Excerpted passage Block Start
Microfluidics have been around for some time as convenient and portable diagnostic tools for testing very small volumes of fluid for specific blood chemistry, screening for drugs, and other biochemistry tests. The devices designed for these applications are fast becoming commoditized as more complex “lab-on-a-chip” and smartphone connectivity expand the capabilities of these advanced bioanalytical devices. One of the big questions today centers around how to manufacture these increasingly-complex tools using many of the materials and robust processes currently in use for many single-use diagnostics. Engineers will need to know, or be able to determine, how sensitive their microfluidic device will be to variations in edge quality, channel depth, contact angle, and other specifications to align with an appropriate manufacturing method.
The manufacturing techniques for microfluidic devices vary from mechanical die-cutting and polymer laminates to advanced additive processing, like 3D printing. For the most common devices, especially those that are designed for point-of-care, clinical setting, or field usage, the die-cutting and lamination process is easier, faster, and more cost-efficient to produce. The process starts with a polymeric film or metalized film with a layer of hydrophilic material coated or laminated on top of it. The layered materials are then processed through a precision press where the channels are die-cut to the exact geometry and dimension to enable capillary action of the fluids on the hydrophilic surface. The depth of the channel is essentially set by the thickness of the cut material. The channel widths can get as low as 0.050” (1270 µm) and geometries can be cut to create many of the common unit operations. Alternatively, some microfluidic applications can be created through laser processing which may provide for some additional design options depending on the channel requirements.
Microfluidic product engineers should also work with their converter partners to select the correct materials for the application. Hydrophilic adhesives and coatings, such as Adhesive Research’s ARflow®, can be tailored to a specific high surface tension, which enables the biological fluid to flow at a prescribed rate for that particular application. The manipulation of flow rates ensures the stable transport of the fluid through the microfluidic device to the reagent assay where the diagnostic results will be analyzed.
Quite often, it is important to build prototypes that can be tested and verified by the converter as well as the customer’s validation lab, before the microfluidic components are ready for mass production. Typically speaking, this is where the experience of the converter comes into play as knowing the specific performance characteristics, such as flow rates, for the device, as well as having a certified clean-room environment to manufacture and package components for the next step in the process.
Excerpted passage Block End
Data under study Block Start
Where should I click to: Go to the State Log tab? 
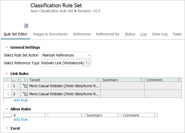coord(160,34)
Data under study Block End
Data under study Block Start
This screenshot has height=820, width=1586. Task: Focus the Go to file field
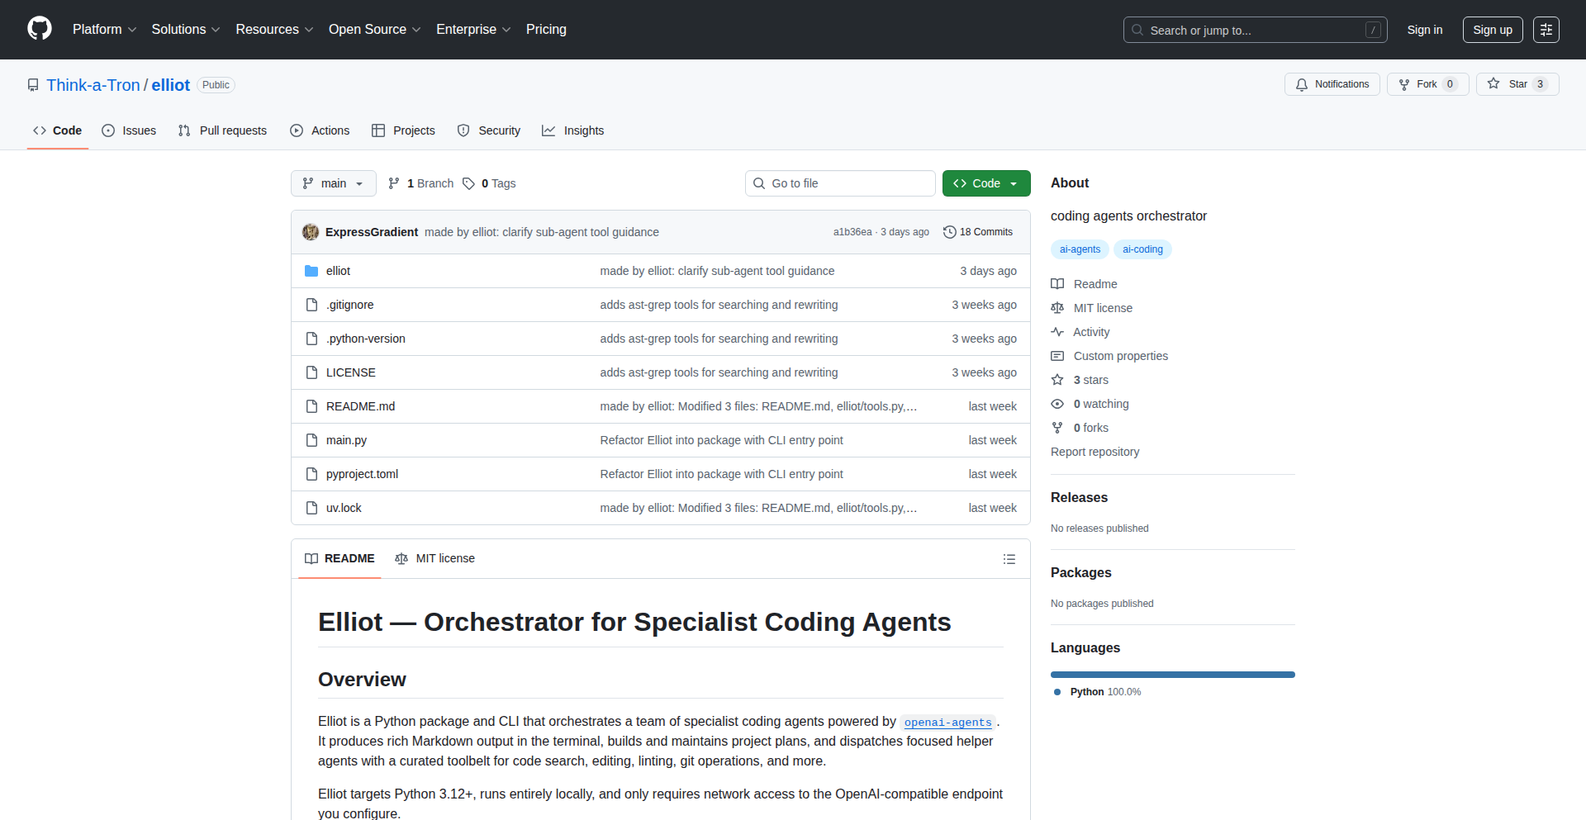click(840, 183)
Data under study Block End
Data under study Block Start
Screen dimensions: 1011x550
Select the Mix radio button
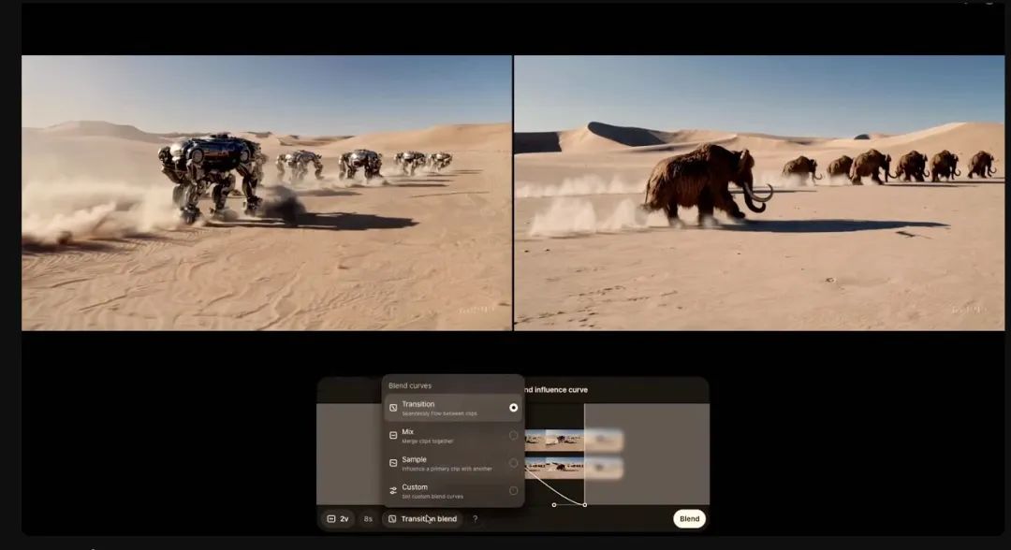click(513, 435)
Data under study Block End
Required tasks:
a: In the microfluidics passage, what sets the depth of a die-cut channel?
b: Copy the microfluidics passage word for word, starting at the words "Microfluidics have been" and ending after "appropriate manufacturing method.".

Problem solutions:
a: The thickness of the cut material sets the channel depth.

b:
Microfluidics have been around for some time as convenient and portable diagnostic tools for testing very small volumes of fluid for specific blood chemistry, screening for drugs, and other biochemistry tests. The devices designed for these applications are fast becoming commoditized as more complex “lab-on-a-chip” and smartphone connectivity expand the capabilities of these advanced bioanalytical devices. One of the big questions today centers around how to manufacture these increasingly-complex tools using many of the materials and robust processes currently in use for many single-use diagnostics. Engineers will need to know, or be able to determine, how sensitive their microfluidic device will be to variations in edge quality, channel depth, contact angle, and other specifications to align with an appropriate manufacturing method.